Rachel Maddow, Dahlia Lithwick Discuss GOP Latina Fixation (VIDEO)

Rachel Maddow, Dahlia Lithwick Discuss GOP Latina Fixation (VIDEO)

Last night, Rachel Maddow dug into the day of Judge Sonia Sotomayor's hearings, which she characterized as being far more revealing about Sotomayor's GOP interlocutors than about the nominee herself.

First revelation: The Republicans on the Senate Judiciary Committee love Miguel Estrada the way Rachel McAdams once loved Ryan Gosling. And they still ache over the rain-swept kiss they were denied by the Democrats' 2003 filibuster, which was deployed to prevent the GOP to line-up a pandering-to-Hispanics SCOTUS pick of their own. Anyway, Sotomayor had to sit through all sorts of love sonnets to Estrada.

And, the second revelation was Sen. Jeff Sessions' now famous "don't all you Puerto Rican judges vote alike and weren't you guys in Menudo together" highlight.

But my favorite piece of insight came from guest Dahlia Lithwick, of Slate, who saw the opposition's attempt to boil down the whole of Sotomayor's experience into her now-well known "wise Latina woman" quotation:

LITHWICK: I was surprised, actually, how many times we heard the "wise Latina woman" thing come up. I thought, maybe, you know, we'll go to that well once, maximum twice, but we went there many, many times today. And many, many times, what we were told is, "Sure, you have this impressive, seventeen-year record as a judge, and we can't find much to complain about, but here's what we know: we know that your speech, your "wise Latina" speech, somehow gives us a truer sense of who you really are than that entire record. So it was always trying to bifurcate who she was holding herself out to be and who she really is, because of this one sentence...it's sort of a way of framing it as "this is the real issue" and the rest is just wallpaper.

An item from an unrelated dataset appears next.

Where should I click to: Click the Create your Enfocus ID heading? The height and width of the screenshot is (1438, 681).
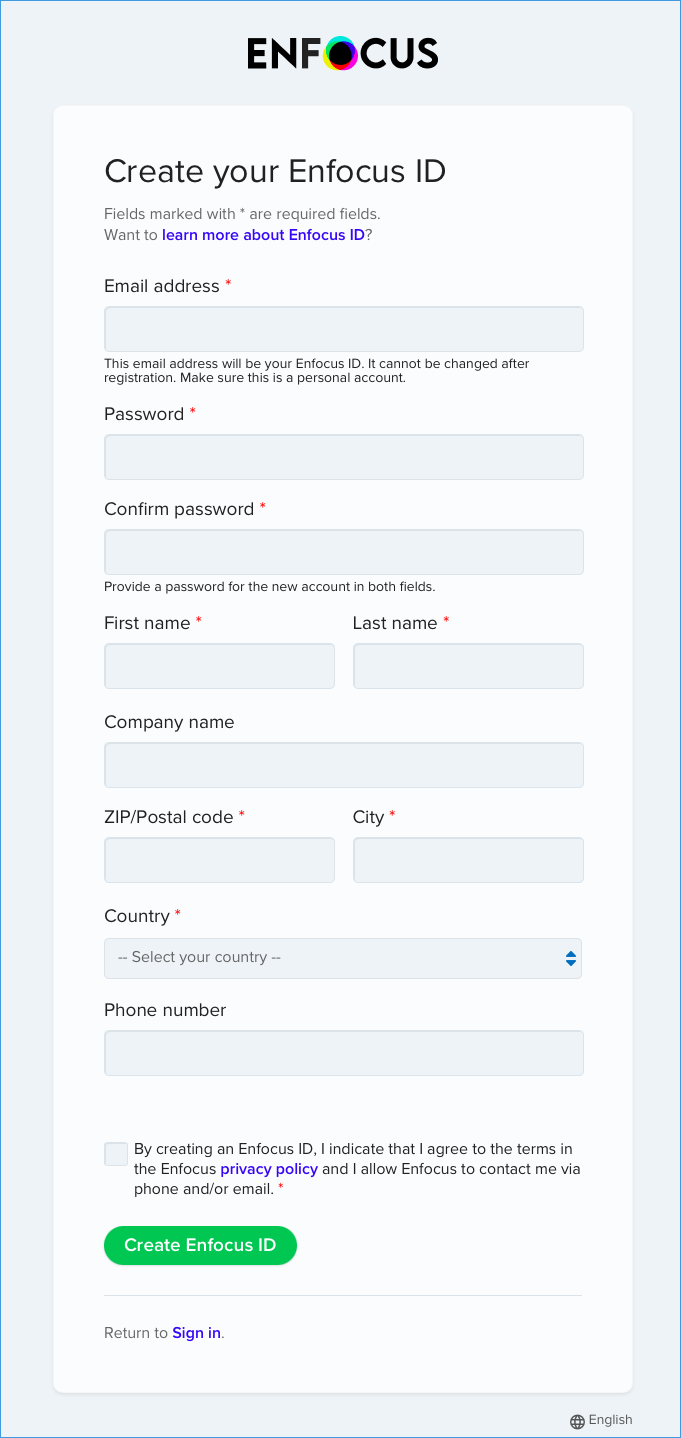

Lithwick went on to describe the way in which Sens. John Kyl and Orrin Hatch hilariously seemed to invert standard GOP judicial talking points in a weird demand for Sotomayor to demonstrate a stronger sense of judicial activism, but her first point is the more critical. As my earlier post on Pat Buchanan reveals, the continued insistence that Sotomayor is some sort of relentless force that exclusively threatens the primacy of white people is entirely divested from Sotomayor's actual record.

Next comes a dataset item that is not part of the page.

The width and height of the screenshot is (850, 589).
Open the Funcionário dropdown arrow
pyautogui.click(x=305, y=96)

The political realities of these hearings are simple: Sotomayor is going to be confirmed. But while there's very little opportunity for the GOP to forestall the nomination, it's still stunning to see them make so little of the opportunity that they do have, which is to elucidate a competing judicial philosophy. In fact, what they are elucidating is going to prove to be counterproductive if the Republican senators on the Judiciary Committee, having for so long been the avatars of "Constitutional constructivism," keep criticizing Sotomayor for being insufficiently activist as a judge. But, as their weird take on Sotomayor's record indicates, the GOP is quite simply detached from reality at the moment, and, like Maddow says, the only thing they are making clear is that it's not Sotomayor who is obsessed with race.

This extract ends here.